» **Dataset extract**
=-=-=

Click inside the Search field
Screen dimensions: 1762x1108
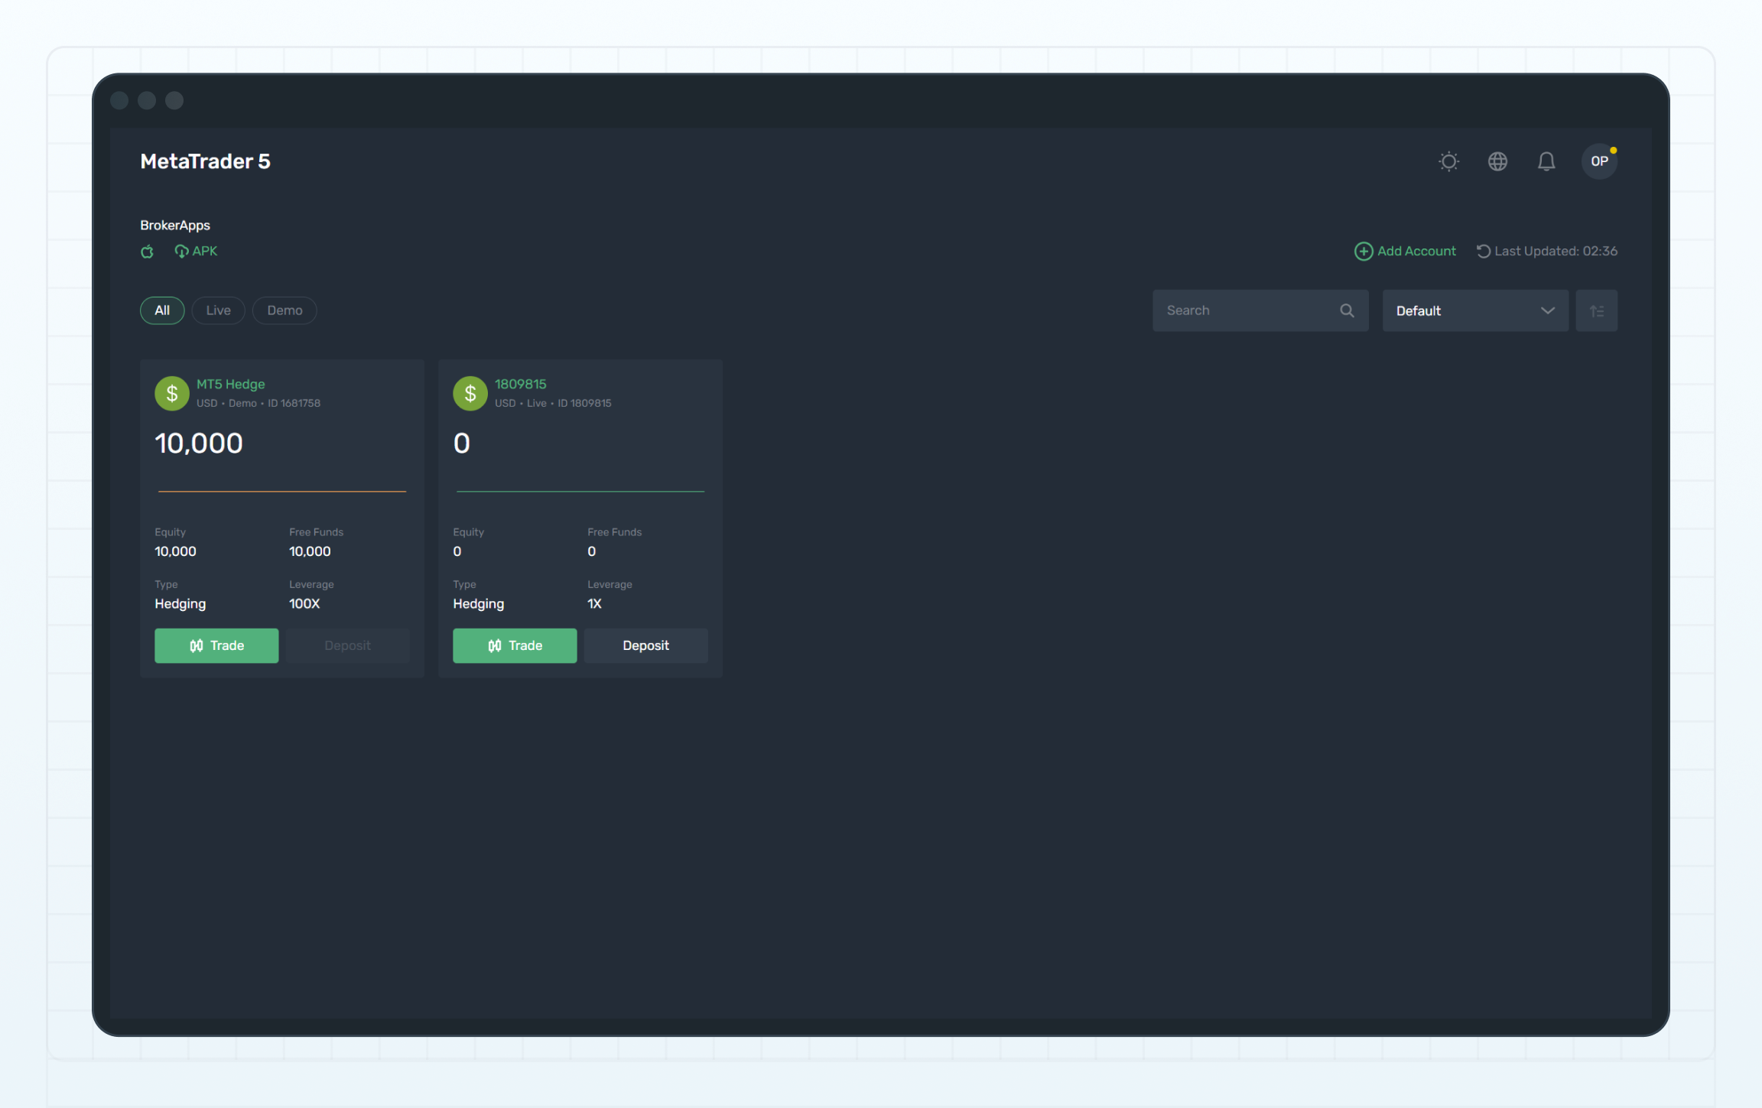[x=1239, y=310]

=-=-=

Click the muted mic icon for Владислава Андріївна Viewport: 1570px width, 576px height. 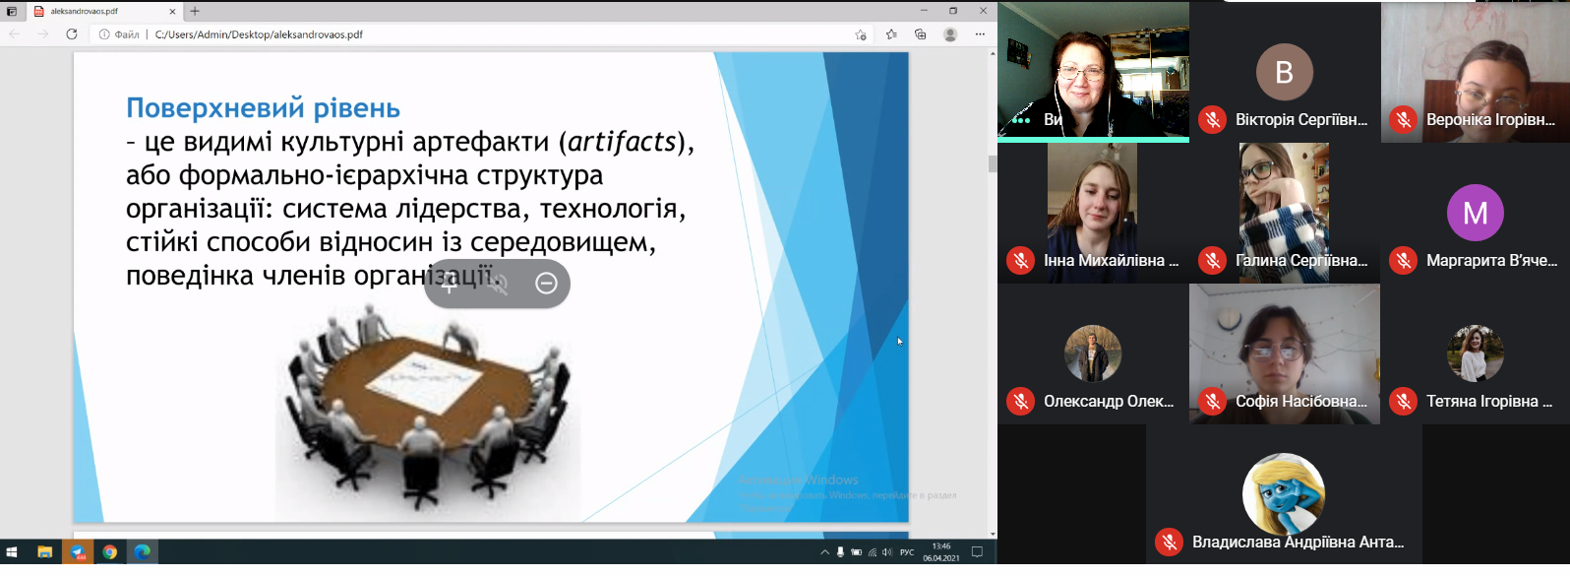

=-=-=

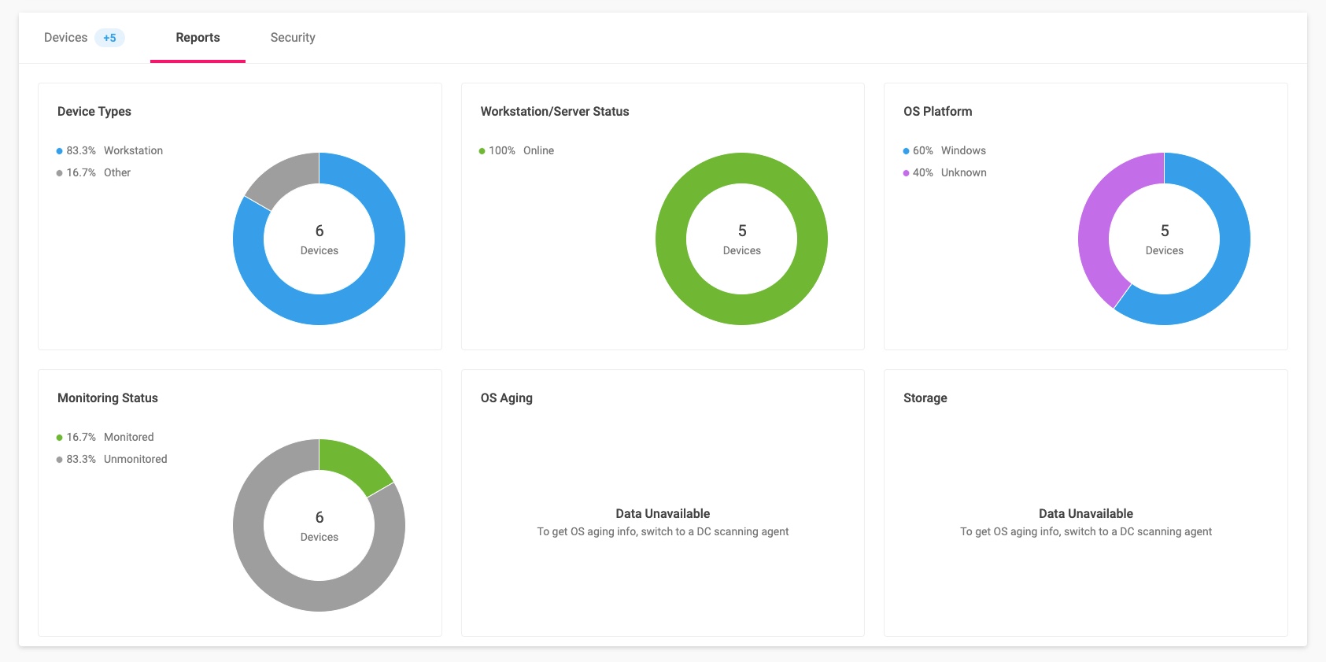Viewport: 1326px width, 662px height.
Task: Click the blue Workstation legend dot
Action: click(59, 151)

=-=-=

» **Exercise requirements**
Lay out the stretch from the line containing "Viewport: 1326px width, 662px height." through the line containing "Action: click(59, 151)" as a Markdown table with the columns Row and Text. Skip blank lines and leave the pictures out.

» **Finished task**
| Row | Text |
|---|---|
| 1 | Viewport: 1326px width, 662px height. |
| 2 | Task: Click the blue Workstation legend dot |
| 3 | Action: click(59, 151) |